Performance Tips¶
How to squeeze maximum throughput out of pyrsedis.
Use pipelines for bulk operations¶
The single biggest performance lever. One pipeline round-trip is 13x faster than individual commands.
# Slow — 1,000 round-trips
for i in range(1000):
r.set(f"key:{i}", f"value:{i}")
# Fast — 1 round-trip
pipe = r.pipeline()
for i in range(1000):
pipe.set(f"key:{i}", f"value:{i}")
pipe.execute()
Rule of thumb: If you're calling more than 3 commands in a row, use a pipeline.
Batch pipeline size: 1,000–10,000¶
Pipelines have no hard limit, but sweet spot is 1,000–10,000 commands. Smaller batches underutilize the network; larger ones spike memory on both client and server.
BATCH = 5000
keys = range(100_000)
for i in range(0, len(keys), BATCH):
pipe = r.pipeline()
for k in keys[i:i + BATCH]:
pipe.set(f"key:{k}", f"value:{k}")
pipe.execute()
Keep decode_responses=True (default)¶
The fused parser creates str objects directly from RESP bytes using PyUnicode_FromStringAndSize — it does not create bytes first and then decode. There is no performance penalty for str vs bytes.
Right-size your pool¶
# Match pool_size to your concurrency level
r = Redis(pool_size=8) # 8 threads hitting Redis? pool_size=8
- Too small: Threads wait for connections (contention)

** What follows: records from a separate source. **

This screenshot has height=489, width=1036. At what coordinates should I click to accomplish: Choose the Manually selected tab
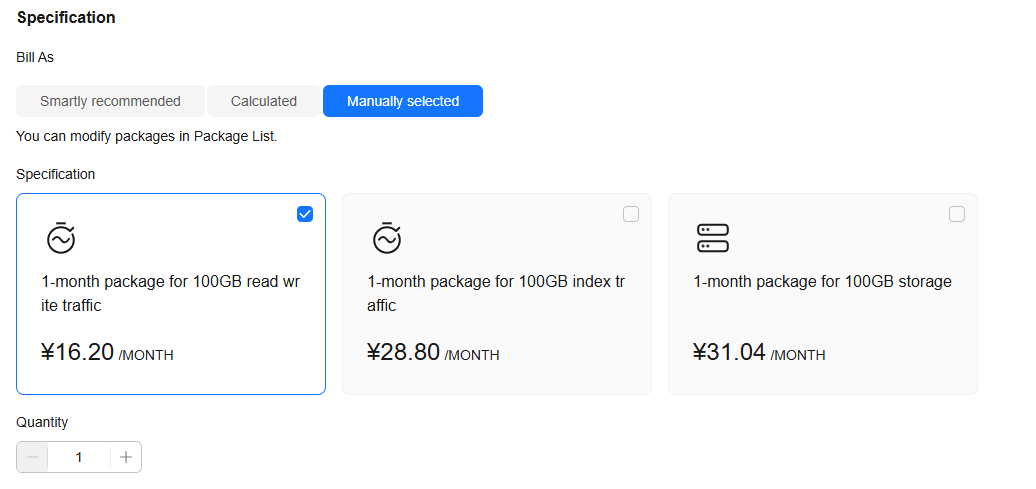pos(403,101)
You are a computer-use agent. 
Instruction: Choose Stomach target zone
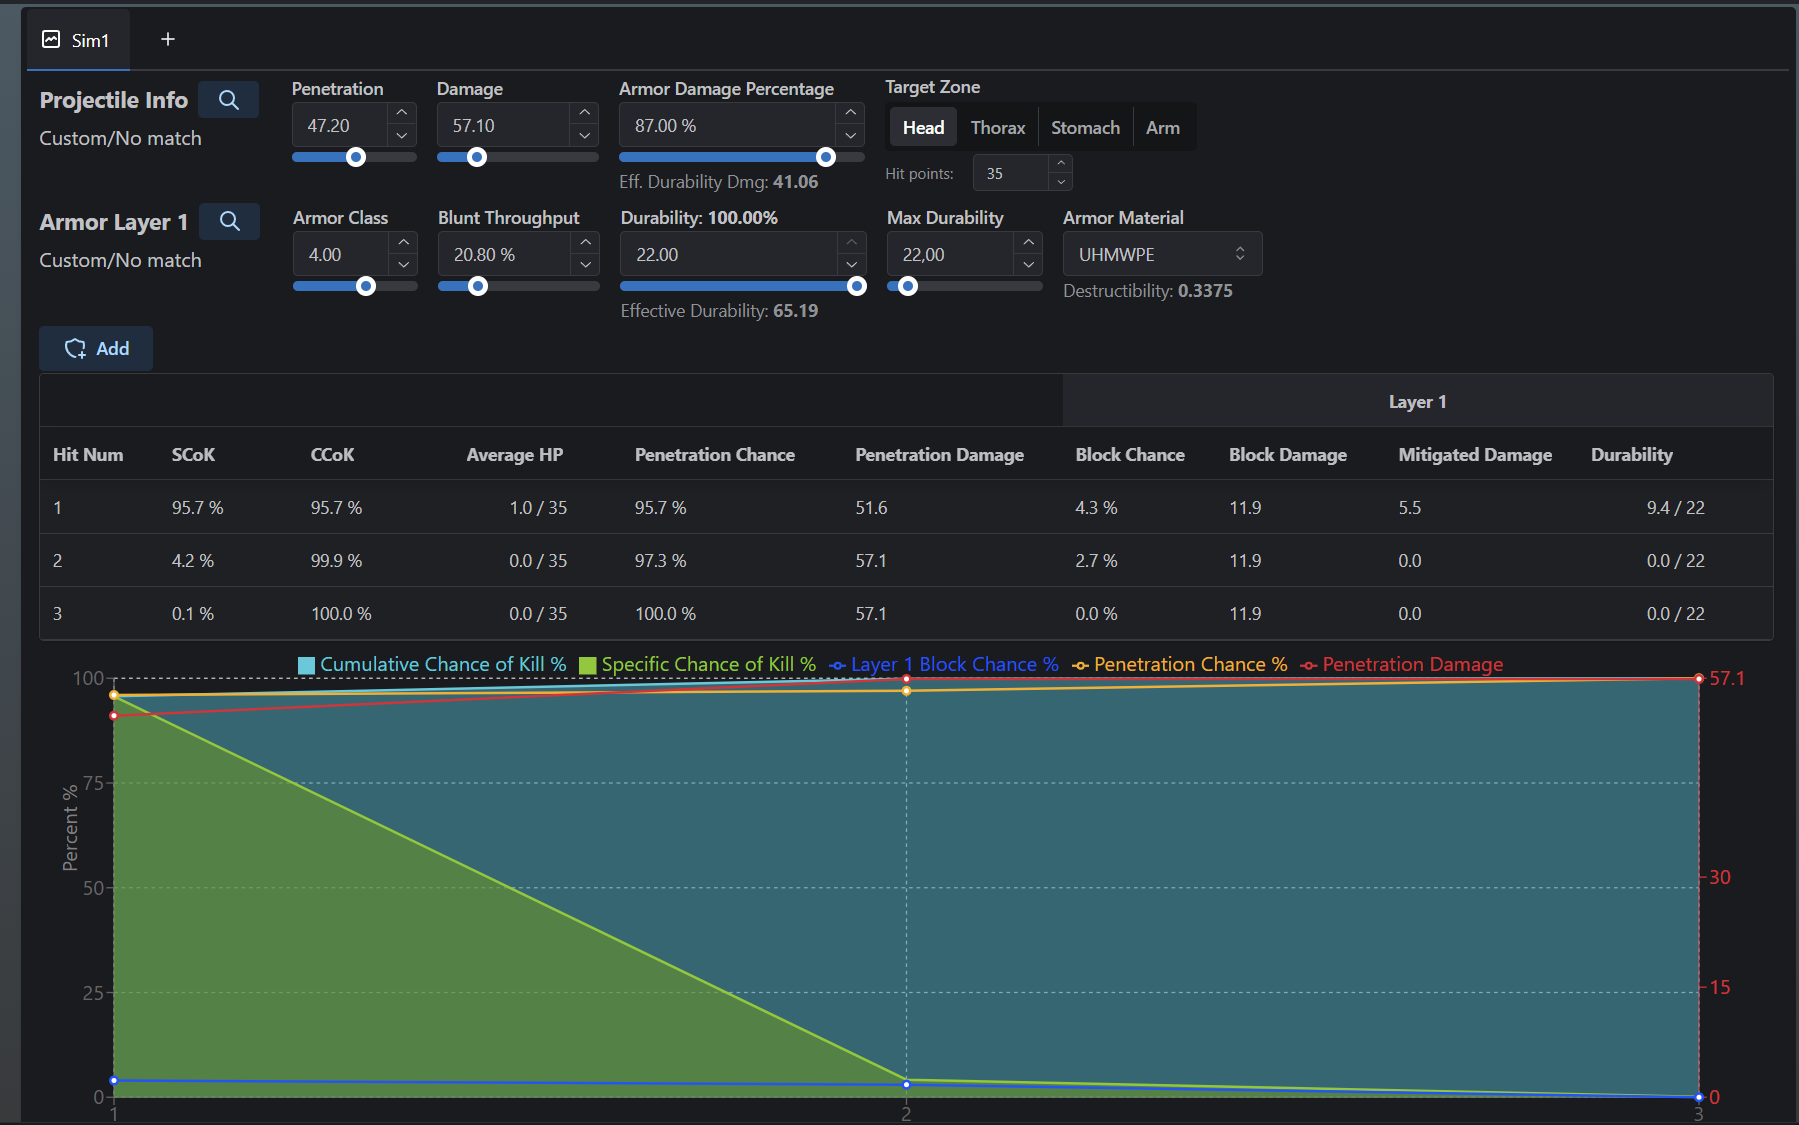[x=1084, y=128]
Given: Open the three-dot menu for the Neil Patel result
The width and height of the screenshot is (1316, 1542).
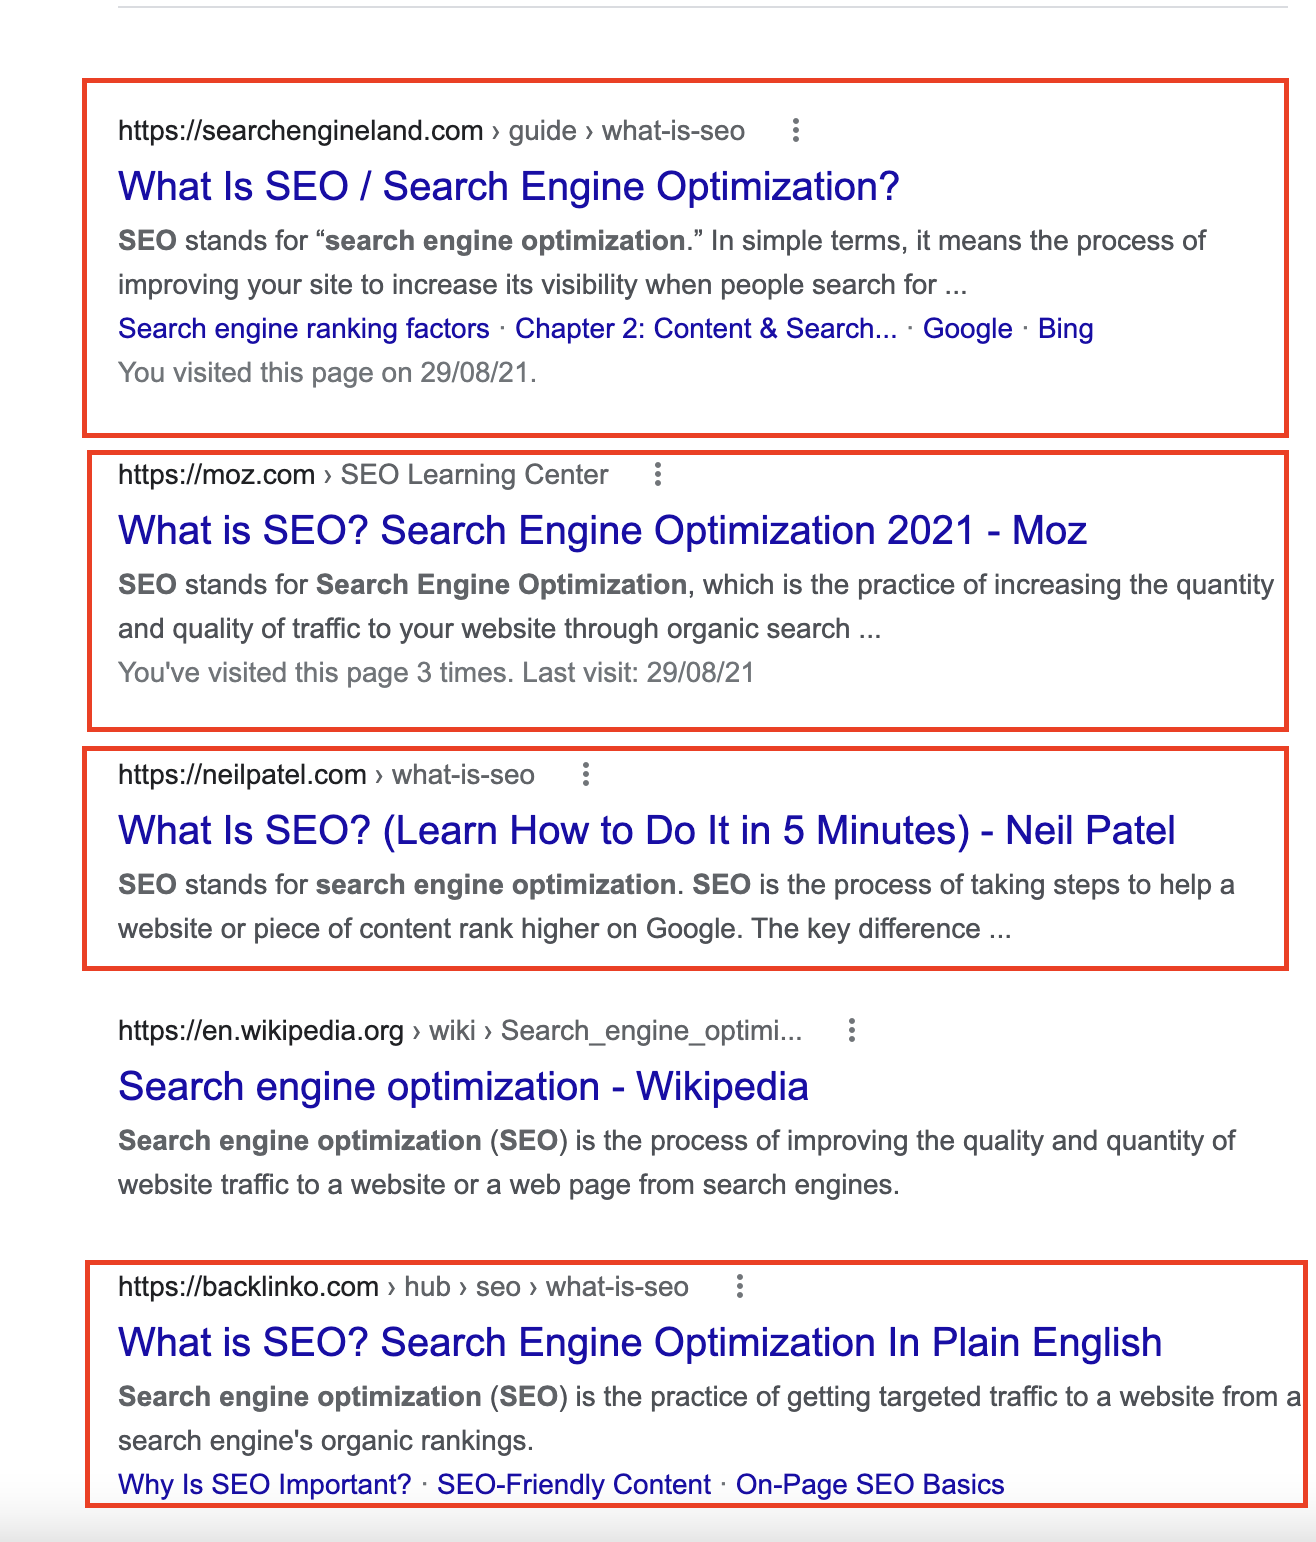Looking at the screenshot, I should [x=585, y=774].
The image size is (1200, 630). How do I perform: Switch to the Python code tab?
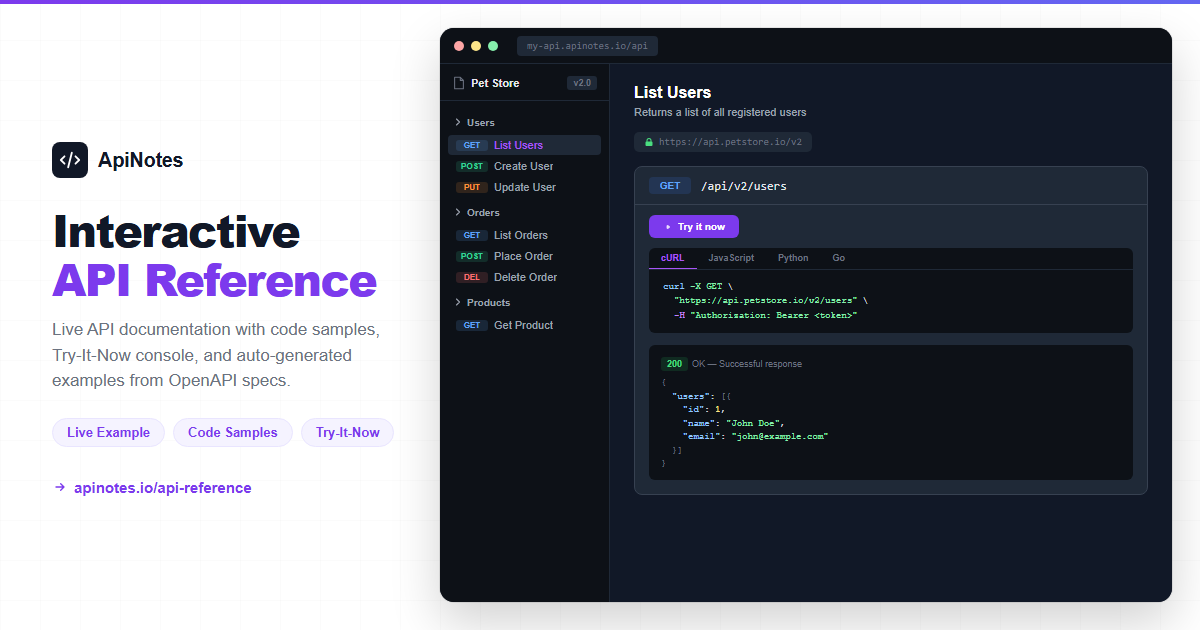[x=793, y=258]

- Too large: Wasted memory on the server (~10 KB per connection)
- Rule of thumb: 1 connection per concurrent thread or coroutine
Use graph_ro_query for reads¶
# Writable — always goes to primary
r.graph_query("social", "MATCH (n) RETURN n LIMIT 10")
# Read-only — can route to replicas in cluster mode
r.graph_ro_query("social", "MATCH (n) RETURN n LIMIT 10")
In a replicated setup, graph_ro_query distributes read load across replicas.
Use unlink instead of delete for large keys¶
# Blocks the server while freeing memory
r.delete("big_key")
# Frees memory in the background
r.unlink("big_key")
delete is synchronous — freeing a 100 MB key blocks all other commands. unlink does the free in a background thread.
Use mget/mset instead of loops¶
# Slow — 3 round-trips
a = r.get("a")
b = r.get("b")
c = r.get("c")
# Fast — 1 round-trip
a, b, c = r.mget("a", "b", "c")
Set timeouts¶
Always configure timeouts in production:
r = Redis(
connect_timeout_ms=3000, # fail fast on unreachable servers
read_timeout_ms=10_000, # don't hang on slow queries
idle_timeout_ms=60_000, # match your firewall's idle timeout
)
A zero read_timeout_ms means a stalled connection blocks the calling thread forever.
Use scan instead of keys¶
# Bad — blocks the server, scans all keys
keys = r.keys("user:*")
# Good — iterative, doesn't block
cursor, keys = r.scan(0, match_pattern="user:*", count=100)
while cursor != "0":
cursor, more = r.scan(cursor, match_pattern="user:*", count=100)
keys.extend(more)
Build with target-cpu=native¶
If you're building from source and deploying on the same architecture:
This enables AVX2/NEON SIMD in memchr (used for CRLF scanning) and can give a 5–15% boost on large result parsing.
Avoid large hgetall on big hashes¶
If a hash has 100 fields but you need 3:
# Slow — transfers 100 field-value pairs
r.hgetall("user:1")
# Fast — transfers 3 field-value pairs
r.hmget("user:1", "name", "email", "role")
Profile server-side, not just client-side¶
If a graph query takes 500 ms, check whether it's the query or the parsing:
# Server execution plan + timing
r.graph_profile("social", "MATCH (n:Person) RETURN n LIMIT 100000")
If graph_profile shows 495 ms of server time, optimizing the client won't help — optimize the Cypher query or add graph indexes.